TEXTAUSZUG
----------------
Protocol of the Session on September 9, 2010

Danke, Frau Abgeordnete. Wir treten in die Aussprache ein und ich rufe auf als Erste die Abgeordnete Rothe-Beinlich von der Fraktion BÜNDNIS 90/DIE GRÜNEN.

Sehr geehrter Herr Präsident, meine sehr geehrten Damen und Herren, liebe Frau Dr. Klaubert, ich sehe Ihnen natürlich nach, dass Sie „Grün“ gerade vergessen haben.

(Beifall DIE LINKE)

Sie haben aber ansonsten den Werdegang des Gesetzes ganz gut vorgetragen, wie wir es jetzt haben. Ich möchte auch noch einmal auf die aktuelle Situation eingehen, wie wir sie im Moment in Thüringen erleben.

Erinnern wir uns zurück. 1989/90 gab es ca. 1.200 Bibliotheken in Thüringen, 2008 waren es noch weit weniger als 300. Es gab, das wissen wir alle, dramatische Einbrüche der Kommunen bei den Gewerbesteuereinnahmen. Es gab Kürzungen bei den Schlüsselzuweisungen des Landes und die Bibliotheken, das wissen wir auch, sind als freiwillige Aufgaben - und das ist auch einer der Kritikpunkte, die ich nachher noch genauer ausführen werde - von Kommunen in arger Bedrängnis. Wir sind längst an der Grenze zur Mindestversorgung angekommen und gerade in ländlichen Räumen darauf hat Frau Dr. Klaubert auch schon hingewiesen - ist die Mindestversorgung schon heute nicht mehr gewährleistet, insbesondere in den Orten, wo es keinen Bücherbus mehr gibt. Da stellt sich doch die Frage, ob der Bürger oder die Bürgerin überhaupt noch die Möglichkeit haben, ohne Weiteres an Informationen zu gelangen, wie er oder sie sie in einer Bibliothek vorfindet.

Im Koalitionsvertrag von CDU und SPD, den wir ja immer gern zitieren, heißt es: „Die Koalitionspartner prüfen eine gesetzliche Regelung zur Kulturförderung des Landes. Dabei soll auch der besondere

Förderbedarf für Bibliotheken, Musikschulen und Jugendkunstschulen berücksichtigt werden.“

Ich will noch einmal daran erinnern, was unsere Position immer gewesen ist, auch im Wahlkampf, an den wir uns sicher alle noch erinnern, wo auch häufiger - Frau Dr. Klaubert hat eben schon Äußerungen von Herrn Döring als einem engagierten Abgeordneten in dieser Frage vorgetragen - die Frage eine Rolle spielte, wie wir das Bibliotheksgesetz weiterentwickeln. Wir haben immer gesagt, wir halten das bestehende Bibliotheksgesetz für dringend verbesserungswürdig. Es fehlen klare Regelungen zur finanziellen Beteiligung des Landes an den Bibliotheken, ebenso auch beim Bestandsschutz der Bibliotheken. Wir haben - eben sagte ich es - fast drei Viertel aller öffentlichen Bibliotheken im Freistaat verloren und die Tendenz dauert weiter an. Für uns steht fest, dass wir öffentliche Bibliotheken brauchen, und zwar flächendeckend. Jedem Menschen in Thüringen muss ein Zugang zu einer Bibliothek in seiner Nähe möglich sein.
----------------
DATENABSCHNITT
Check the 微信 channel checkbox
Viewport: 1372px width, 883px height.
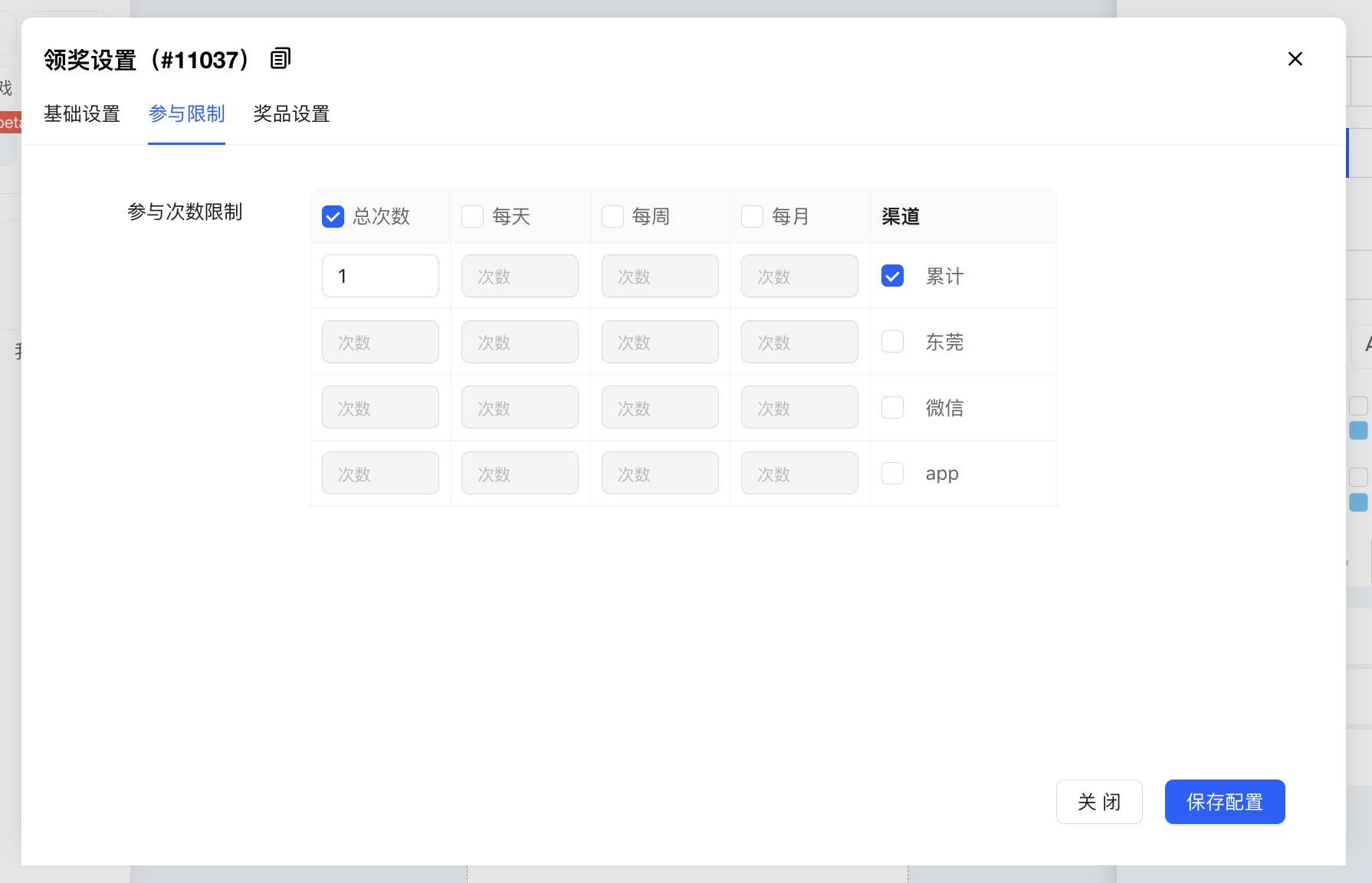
----------------
ZIELE
1 > Gib den Textauszug von „Sehr geehrter Herr“ bis einschließlich „in Thüringen erleben.“ noch einmal wieder und setze dabei „Entstehungsprozess“ an die Stelle von „Werdegang“.
2 > Welche Parteien oder Fraktionen werden im Textauszug namentlich genannt?

ERGEBNISSE JE AUFGABE
1 >
Sehr geehrter Herr Präsident, meine sehr geehrten Damen und Herren, liebe Frau Dr. Klaubert, ich sehe Ihnen natürlich nach, dass Sie „Grün“ gerade vergessen haben.

(Beifall DIE LINKE)

Sie haben aber ansonsten den Entstehungsprozess des Gesetzes ganz gut vorgetragen, wie wir es jetzt haben. Ich möchte auch noch einmal auf die aktuelle Situation eingehen, wie wir sie im Moment in Thüringen erleben.

2 >
- BÜNDNIS 90/DIE GRÜNEN
- DIE LINKE
- CDU
- SPD